[START Entries supplied]

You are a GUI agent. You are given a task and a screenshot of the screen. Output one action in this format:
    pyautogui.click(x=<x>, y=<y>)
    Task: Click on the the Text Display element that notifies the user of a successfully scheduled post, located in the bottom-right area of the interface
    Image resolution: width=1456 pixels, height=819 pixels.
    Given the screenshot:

[END Entries supplied]

(Task to complete) Output each of the entries above verbatim, line for line, with no additions, omissions, or changes.

(Finished exercise)
You are a GUI agent. You are given a task and a screenshot of the screen. Output one action in this format:
    pyautogui.click(x=<x>, y=<y>)
    Task: Click on the the Text Display element that notifies the user of a successfully scheduled post, located in the bottom-right area of the interface
    Image resolution: width=1456 pixels, height=819 pixels.
    Given the screenshot:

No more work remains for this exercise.